**PROVIDED INFORMATION:**
= Beginning of Section =
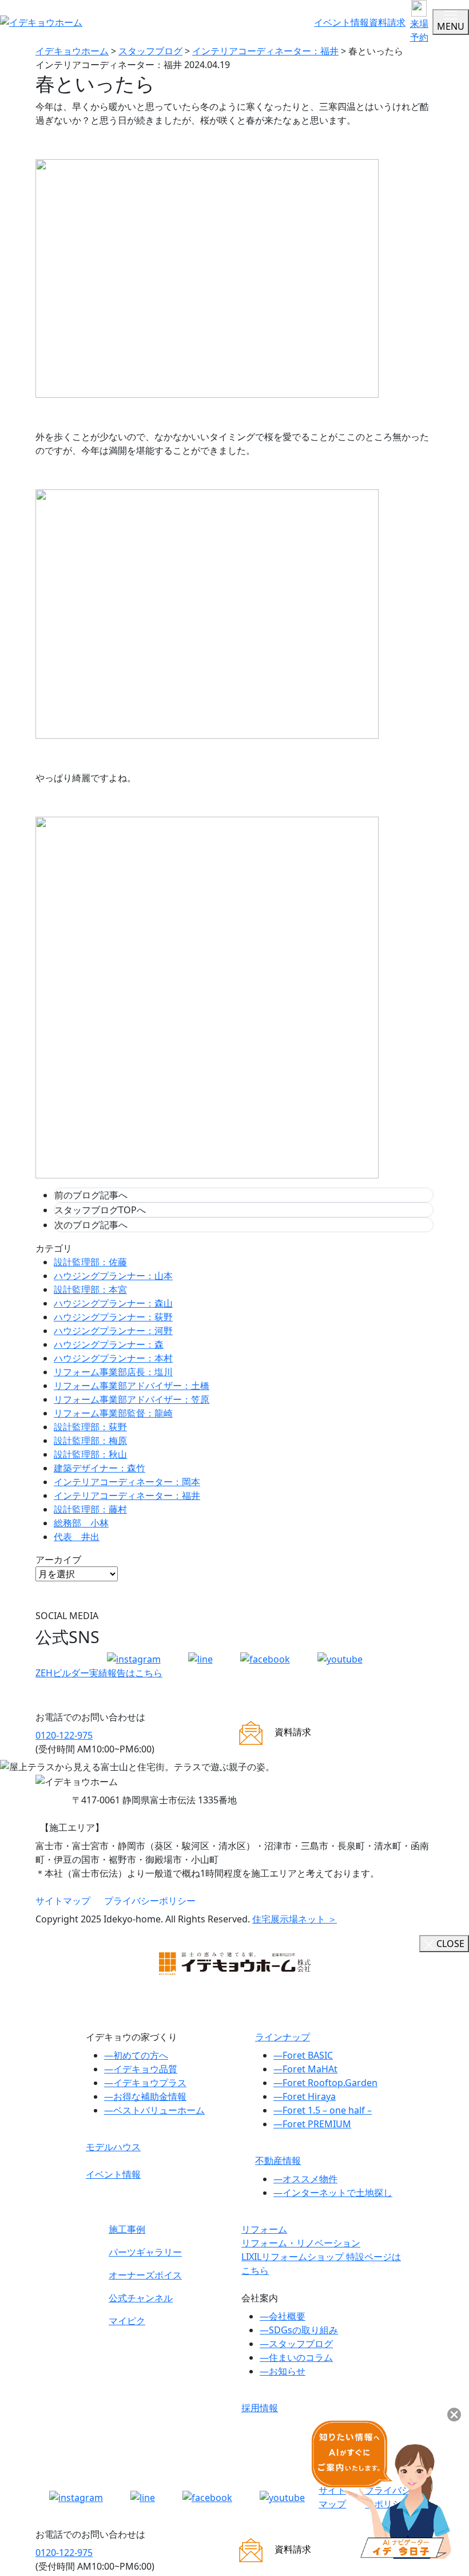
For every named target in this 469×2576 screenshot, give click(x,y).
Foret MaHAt (305, 2069)
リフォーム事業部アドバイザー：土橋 (131, 1385)
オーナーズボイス (145, 2275)
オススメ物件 (305, 2179)
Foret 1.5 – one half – (322, 2110)
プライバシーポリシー (150, 1900)
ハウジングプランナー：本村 (113, 1358)
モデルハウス (113, 2146)
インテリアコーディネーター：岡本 (127, 1481)
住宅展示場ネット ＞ (294, 1919)
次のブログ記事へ (91, 1224)
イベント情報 (341, 22)
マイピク (127, 2320)
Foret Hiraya (304, 2096)
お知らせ (282, 2371)
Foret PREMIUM (312, 2124)
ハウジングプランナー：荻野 (113, 1317)
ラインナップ (282, 2037)
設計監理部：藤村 (90, 1509)
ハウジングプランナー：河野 (113, 1330)
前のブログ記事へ (91, 1195)
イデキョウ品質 (140, 2069)
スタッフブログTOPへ (100, 1210)
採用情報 (259, 2407)
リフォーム (264, 2229)
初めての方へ (136, 2055)
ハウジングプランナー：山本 (113, 1275)
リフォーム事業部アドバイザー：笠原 (131, 1399)
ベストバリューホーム (154, 2110)
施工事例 (127, 2229)
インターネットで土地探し (332, 2192)
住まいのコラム (296, 2357)
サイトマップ (62, 1900)
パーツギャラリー (145, 2252)
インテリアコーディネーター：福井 (127, 1495)
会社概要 (282, 2316)
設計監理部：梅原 (90, 1440)
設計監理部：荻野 (90, 1426)
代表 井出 (77, 1536)
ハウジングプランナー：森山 (113, 1303)
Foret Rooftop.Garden (325, 2082)
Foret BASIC (303, 2055)
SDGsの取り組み (299, 2330)
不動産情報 (278, 2160)
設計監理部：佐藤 (90, 1262)
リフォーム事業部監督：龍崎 (113, 1413)
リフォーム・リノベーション (300, 2243)
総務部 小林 (81, 1523)
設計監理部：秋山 (90, 1454)
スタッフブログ (296, 2343)
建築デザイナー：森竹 (99, 1468)
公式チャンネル (141, 2298)
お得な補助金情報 (145, 2096)
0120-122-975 (64, 1735)
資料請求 (387, 22)
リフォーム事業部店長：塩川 (113, 1372)
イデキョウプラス (145, 2082)
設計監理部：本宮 (90, 1289)
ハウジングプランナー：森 (109, 1344)
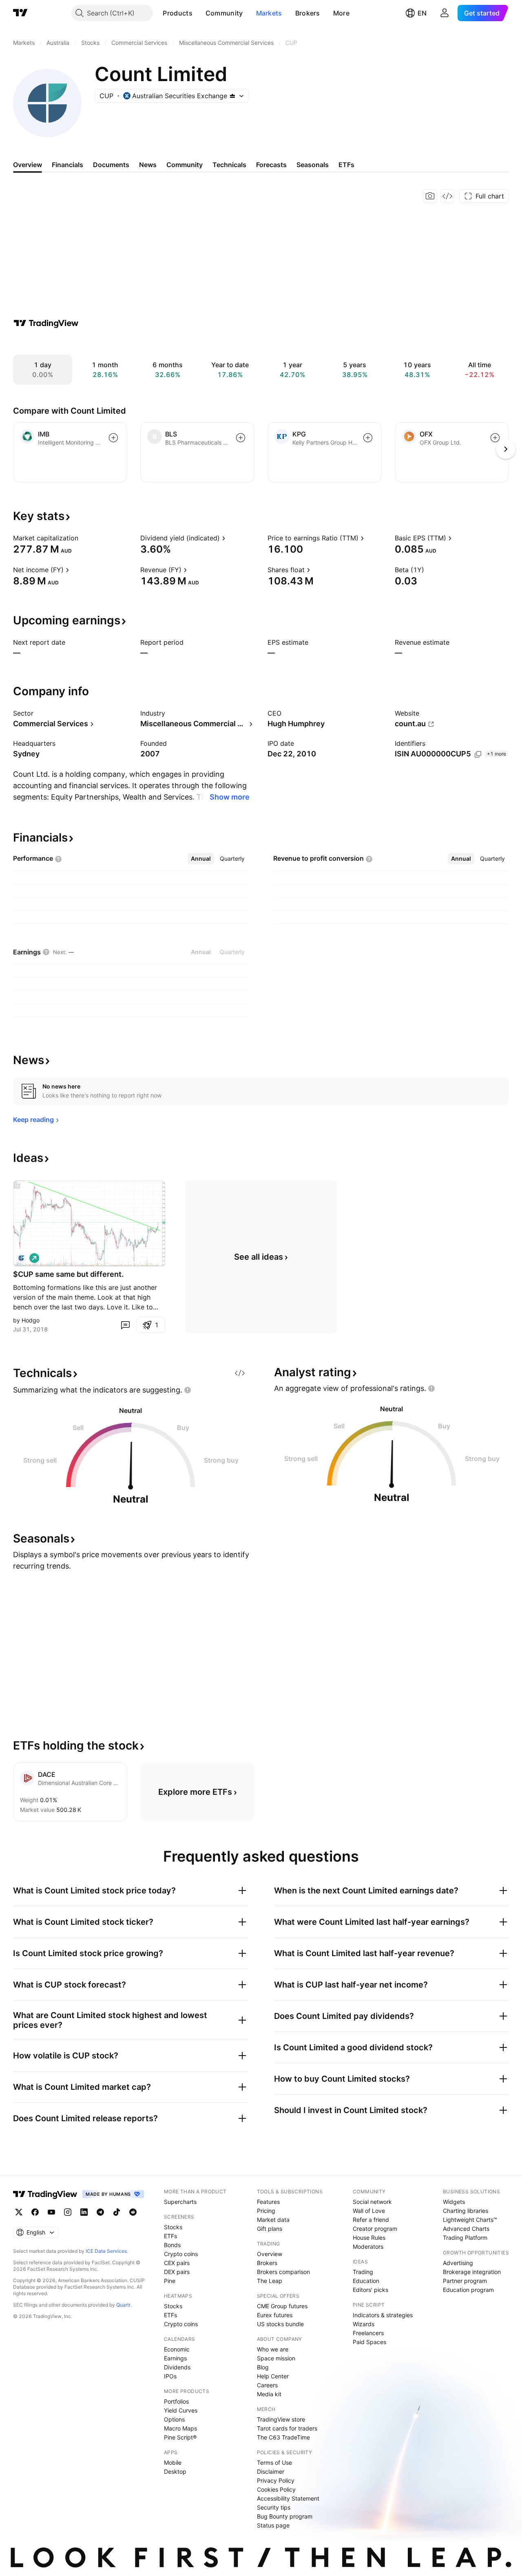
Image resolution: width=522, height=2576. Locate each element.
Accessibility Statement (288, 2498)
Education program (468, 2289)
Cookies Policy (276, 2489)
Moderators (368, 2246)
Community (224, 13)
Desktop (175, 2471)
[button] (198, 13)
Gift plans (269, 2228)
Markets (269, 13)
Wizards (363, 2323)
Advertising (458, 2262)
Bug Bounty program (284, 2516)
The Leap (269, 2280)
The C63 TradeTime (283, 2437)
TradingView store (281, 2419)
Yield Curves (180, 2410)
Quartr (123, 2305)
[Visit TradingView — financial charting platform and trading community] (46, 323)
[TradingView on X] (18, 2212)
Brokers (307, 13)
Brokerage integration (472, 2271)
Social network (372, 2201)
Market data (273, 2219)
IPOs (170, 2376)
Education (366, 2280)
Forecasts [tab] (271, 165)
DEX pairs (177, 2271)
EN (422, 13)
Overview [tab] (27, 165)
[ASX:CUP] (21, 1258)
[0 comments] (125, 1325)
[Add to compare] (113, 438)
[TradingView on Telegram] (100, 2212)
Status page (273, 2525)
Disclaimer (270, 2471)
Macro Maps (180, 2428)
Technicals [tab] (229, 165)
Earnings (175, 2358)
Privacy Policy (275, 2480)
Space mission (276, 2358)
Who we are (272, 2349)
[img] (232, 95)
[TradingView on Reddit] (133, 2212)
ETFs (170, 2235)
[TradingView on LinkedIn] (84, 2212)
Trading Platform (465, 2237)
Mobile (172, 2462)
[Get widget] (447, 196)
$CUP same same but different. (68, 1274)
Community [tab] (184, 165)
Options (174, 2419)
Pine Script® (180, 2437)
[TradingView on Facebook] (35, 2212)
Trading (363, 2271)
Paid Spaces (369, 2341)
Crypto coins (181, 2253)
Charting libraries (465, 2210)
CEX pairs (177, 2262)
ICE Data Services (106, 2251)
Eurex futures (274, 2315)
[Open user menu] (444, 13)
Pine (169, 2280)
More (341, 13)
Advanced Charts (466, 2228)
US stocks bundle (280, 2323)
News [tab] (148, 165)
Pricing (266, 2210)
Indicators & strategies (383, 2315)
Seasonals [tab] (312, 165)
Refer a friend (371, 2219)
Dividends (177, 2367)
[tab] (201, 858)
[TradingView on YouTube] (51, 2212)
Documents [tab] (111, 165)
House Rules (369, 2237)
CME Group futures (282, 2306)
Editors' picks (370, 2289)
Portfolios (176, 2401)
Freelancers (368, 2332)
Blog (263, 2367)
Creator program (375, 2228)
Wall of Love (369, 2210)
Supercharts (180, 2201)
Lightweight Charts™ (470, 2219)
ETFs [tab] (346, 165)
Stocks (173, 2226)
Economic (177, 2349)
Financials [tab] (67, 165)
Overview (269, 2253)
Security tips (273, 2507)
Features (268, 2201)
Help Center (273, 2376)
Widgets (454, 2201)
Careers (267, 2385)
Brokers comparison (283, 2271)
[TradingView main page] (20, 13)
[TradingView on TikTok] (116, 2212)
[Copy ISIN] (478, 754)
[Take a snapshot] (430, 196)
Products (177, 13)
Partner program (465, 2280)
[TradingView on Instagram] (67, 2212)
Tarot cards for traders (287, 2428)
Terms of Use (274, 2462)
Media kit (269, 2394)
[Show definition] (83, 538)
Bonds (172, 2244)
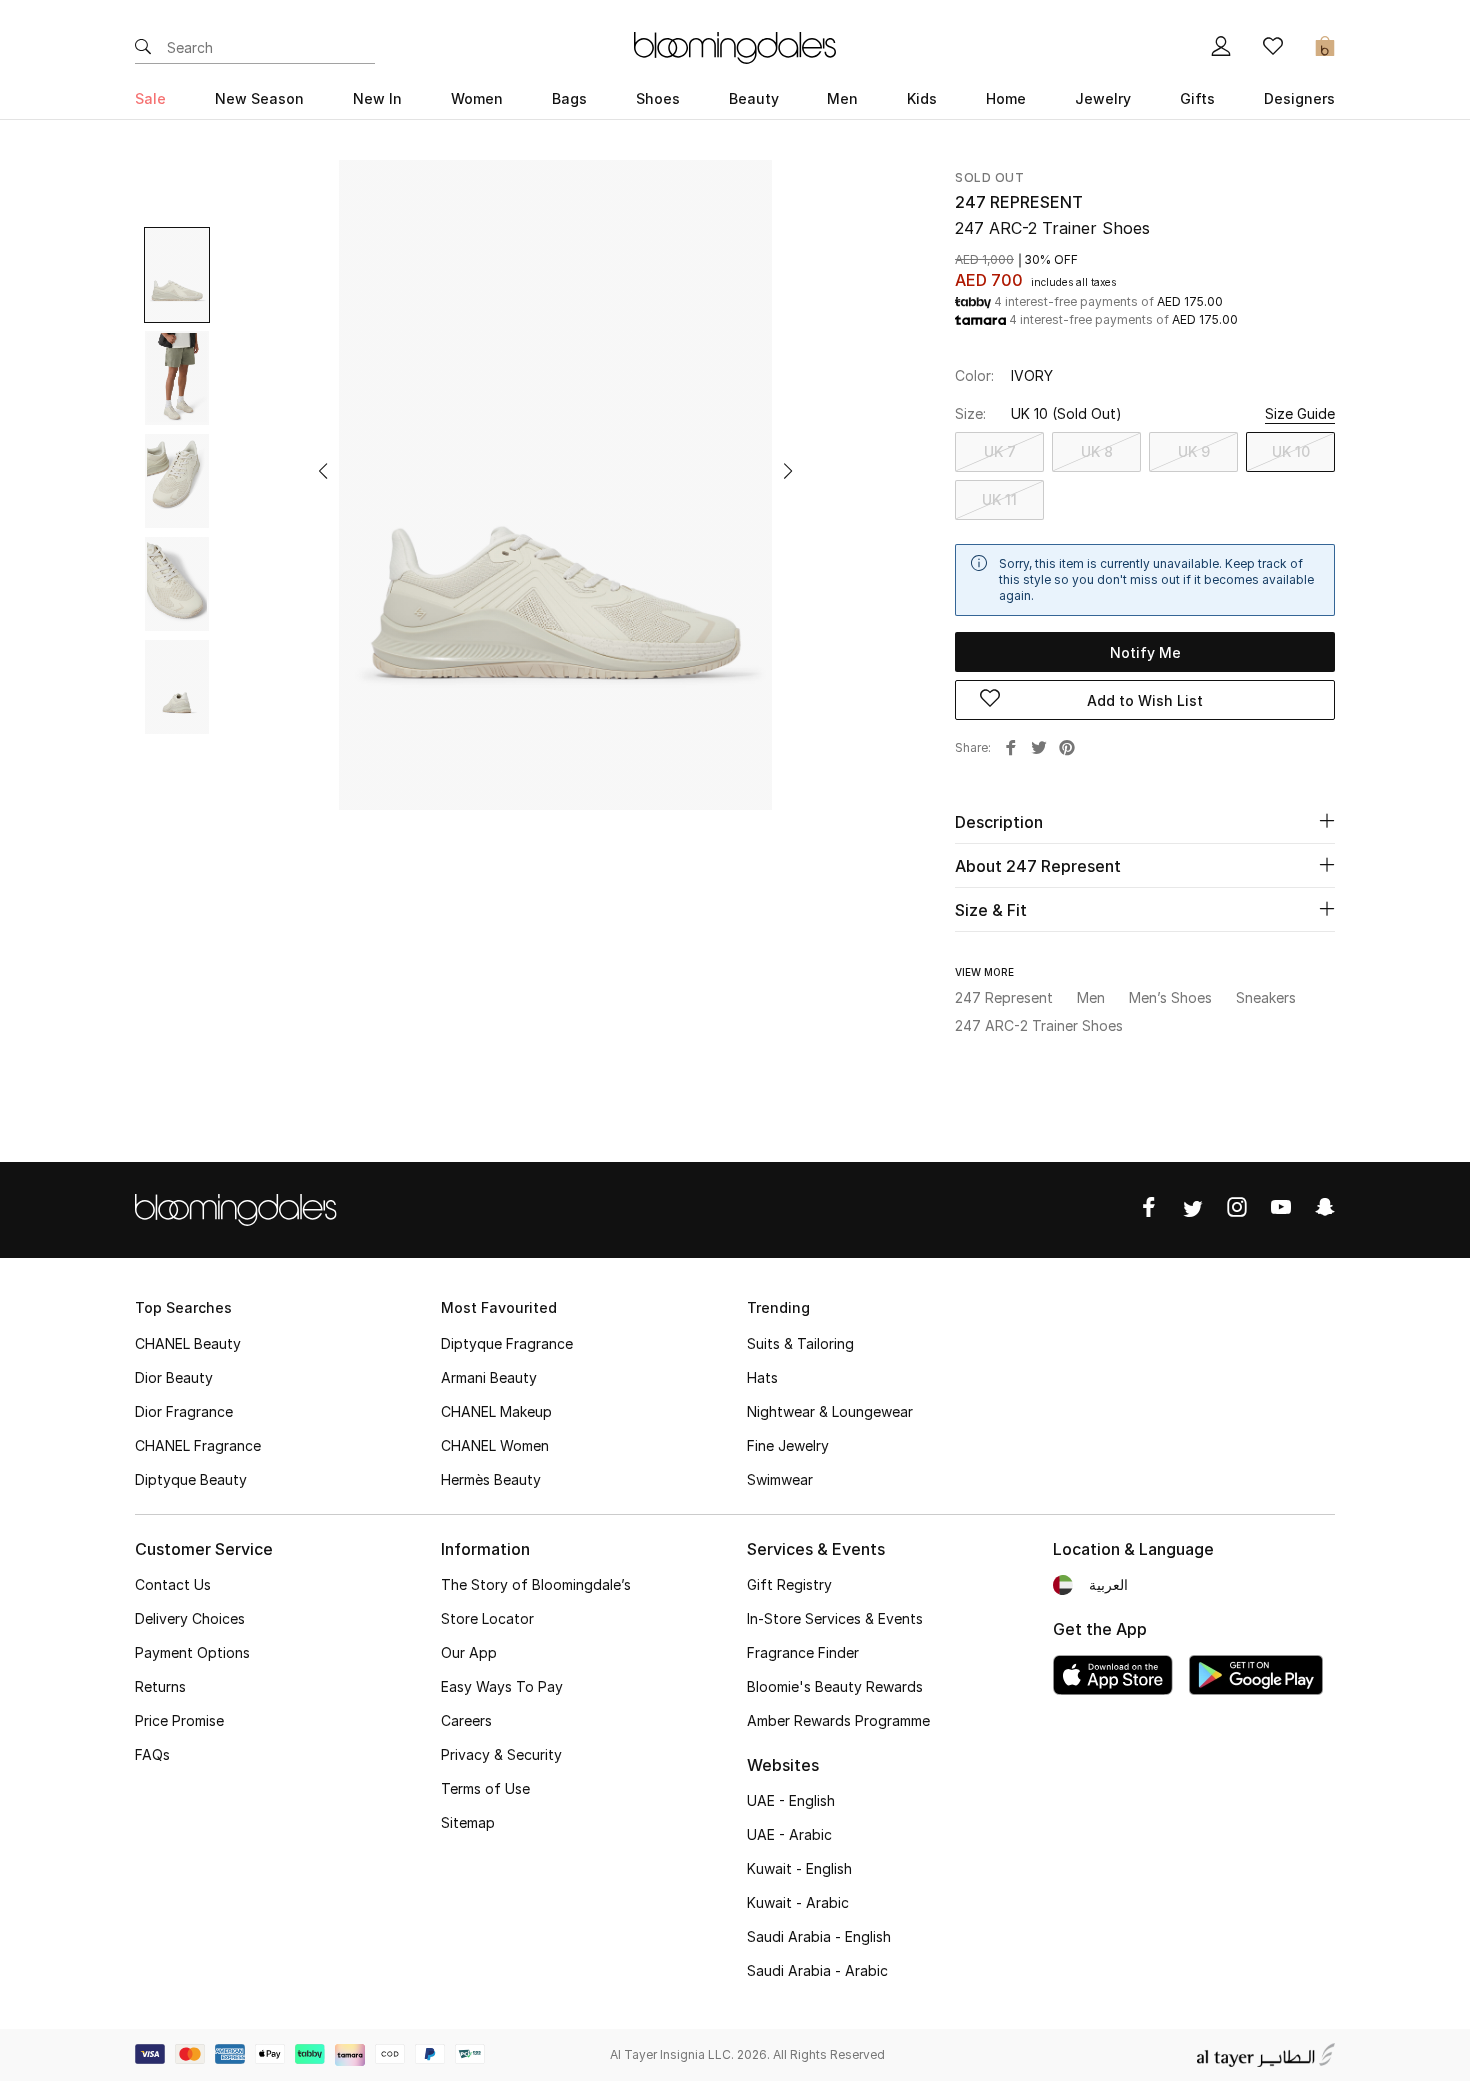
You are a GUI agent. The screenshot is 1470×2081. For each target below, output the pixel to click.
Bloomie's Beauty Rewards (835, 1686)
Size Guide (1300, 413)
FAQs (152, 1754)
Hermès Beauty (491, 1479)
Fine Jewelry (788, 1445)
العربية (1108, 1584)
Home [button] (1006, 98)
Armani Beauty (489, 1377)
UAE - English (791, 1800)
= End of Section =
**WHAT IS REQUIRED:** Images stay out; the entries above are to be printed exactly.

**TASK OUTPUT:**
For every named target in this 469×2576 screenshot, give click(x,y).
Foret MaHAt (305, 2069)
リフォーム事業部アドバイザー：土橋 (131, 1385)
オーナーズボイス (145, 2275)
オススメ物件 (305, 2179)
Foret 1.5 – one half – (322, 2110)
プライバシーポリシー (150, 1900)
ハウジングプランナー：本村 (113, 1358)
モデルハウス (113, 2146)
インテリアコーディネーター：岡本 (127, 1481)
住宅展示場ネット ＞ (294, 1919)
次のブログ記事へ (91, 1224)
イベント情報 (341, 22)
マイピク (127, 2320)
Foret Hiraya (304, 2096)
お知らせ (282, 2371)
Foret PREMIUM (312, 2124)
ハウジングプランナー：荻野 (113, 1317)
ラインナップ (282, 2037)
設計監理部：藤村 (90, 1509)
ハウジングプランナー：河野 (113, 1330)
前のブログ記事へ (91, 1195)
イデキョウ品質 (140, 2069)
スタッフブログTOPへ (100, 1210)
採用情報 (259, 2407)
リフォーム (264, 2229)
初めての方へ (136, 2055)
ハウジングプランナー：山本 (113, 1275)
リフォーム事業部アドバイザー：笠原 (131, 1399)
ベストバリューホーム (154, 2110)
施工事例 (127, 2229)
インターネットで土地探し (332, 2192)
住まいのコラム (296, 2357)
サイトマップ (62, 1900)
パーツギャラリー (145, 2252)
インテリアコーディネーター：福井 (127, 1495)
会社概要 (282, 2316)
設計監理部：梅原 (90, 1440)
設計監理部：荻野 (90, 1426)
代表 井出 (77, 1536)
ハウジングプランナー：森山 (113, 1303)
Foret Rooftop.Garden (325, 2082)
Foret BASIC (303, 2055)
SDGsの取り組み (299, 2330)
不動産情報 (278, 2160)
設計監理部：佐藤 (90, 1262)
リフォーム事業部監督：龍崎 (113, 1413)
リフォーム・リノベーション (300, 2243)
総務部 小林 (81, 1523)
設計監理部：秋山 (90, 1454)
スタッフブログ (296, 2343)
建築デザイナー：森竹 (99, 1468)
公式チャンネル (141, 2298)
お得な補助金情報 (145, 2096)
0120-122-975 (64, 1735)
資料請求 (387, 22)
リフォーム事業部店長：塩川 (113, 1372)
イデキョウプラス (145, 2082)
設計監理部：本宮 (90, 1289)
ハウジングプランナー：森 (109, 1344)
Image resolution: width=522, height=2576. Locate each element.
Accessibility Statement (288, 2498)
Education program (468, 2289)
Cookies Policy (276, 2489)
Moderators (368, 2246)
Community (224, 13)
Desktop (175, 2471)
[button] (198, 13)
Gift plans (269, 2228)
Markets (269, 13)
Wizards (363, 2323)
Advertising (458, 2262)
Bug Bounty program (284, 2516)
The Leap (269, 2280)
The C63 TradeTime (283, 2437)
TradingView store (281, 2419)
Yield Curves (180, 2410)
Quartr (123, 2305)
[Visit TradingView — financial charting platform and trading community] (46, 323)
[TradingView on X] (18, 2212)
Brokers (307, 13)
Brokerage integration (472, 2271)
Social network (372, 2201)
Market data (273, 2219)
IPOs (170, 2376)
Education (366, 2280)
Forecasts [tab] (271, 165)
DEX pairs (177, 2271)
EN (422, 13)
Overview [tab] (27, 165)
[ASX:CUP] (21, 1258)
[0 comments] (125, 1325)
[Add to compare] (113, 438)
[TradingView on Telegram] (100, 2212)
Status page (273, 2525)
Disclaimer (270, 2471)
Macro Maps (180, 2428)
Technicals [tab] (229, 165)
Earnings (175, 2358)
Privacy Policy (275, 2480)
Space mission (276, 2358)
Who we are (272, 2349)
[img] (232, 95)
[TradingView on Reddit] (133, 2212)
ETFs (170, 2235)
[TradingView on LinkedIn] (84, 2212)
Trading Platform (465, 2237)
Mobile (172, 2462)
[Get widget] (447, 196)
$CUP same same but different. (68, 1274)
Community [tab] (184, 165)
Options (174, 2419)
Pine Script® (180, 2437)
[TradingView on Facebook] (35, 2212)
Trading (363, 2271)
Paid Spaces (369, 2341)
Crypto coins (181, 2253)
Charting libraries (465, 2210)
CEX pairs (177, 2262)
ICE Data Services (106, 2251)
Eurex futures (274, 2315)
[Open user menu] (444, 13)
Pine (169, 2280)
More (341, 13)
Advanced Charts (466, 2228)
US stocks bundle (280, 2323)
News [tab] (148, 165)
Pricing (266, 2210)
Indicators & strategies (383, 2315)
Seasonals [tab] (312, 165)
Refer a friend (371, 2219)
Dividends (177, 2367)
[tab] (201, 858)
[TradingView on YouTube] (51, 2212)
Documents [tab] (111, 165)
House Rules (369, 2237)
CME Group futures (282, 2306)
Editors' picks (370, 2289)
Portfolios (176, 2401)
Freelancers (368, 2332)
Blog (263, 2367)
Creator program (375, 2228)
Wall of Love (369, 2210)
Supercharts (180, 2201)
Lightweight Charts™ (470, 2219)
ETFs [tab] (346, 165)
Stocks (173, 2226)
Economic (177, 2349)
Financials [tab] (67, 165)
Overview (269, 2253)
Security tips (273, 2507)
Features (268, 2201)
Help Center (273, 2376)
Widgets (454, 2201)
Careers (267, 2385)
Brokers comparison (283, 2271)
[TradingView main page] (20, 13)
[TradingView on TikTok] (116, 2212)
[Copy ISIN] (478, 754)
[Take a snapshot] (430, 196)
Products (177, 13)
Partner program (465, 2280)
[TradingView on Instagram] (67, 2212)
Tarot cards for traders (287, 2428)
Terms of Use (274, 2462)
Media kit (269, 2394)
[Show definition] (83, 538)
Bonds (172, 2244)
You are a GUI agent. The screenshot is 1470×2081. For each target below, output the pixel to click.
Bloomie's Beauty Rewards (835, 1686)
Size Guide (1300, 413)
FAQs (152, 1754)
Hermès Beauty (491, 1479)
Fine Jewelry (788, 1445)
العربية (1108, 1584)
Home [button] (1006, 98)
Armani Beauty (489, 1377)
UAE - English (791, 1800)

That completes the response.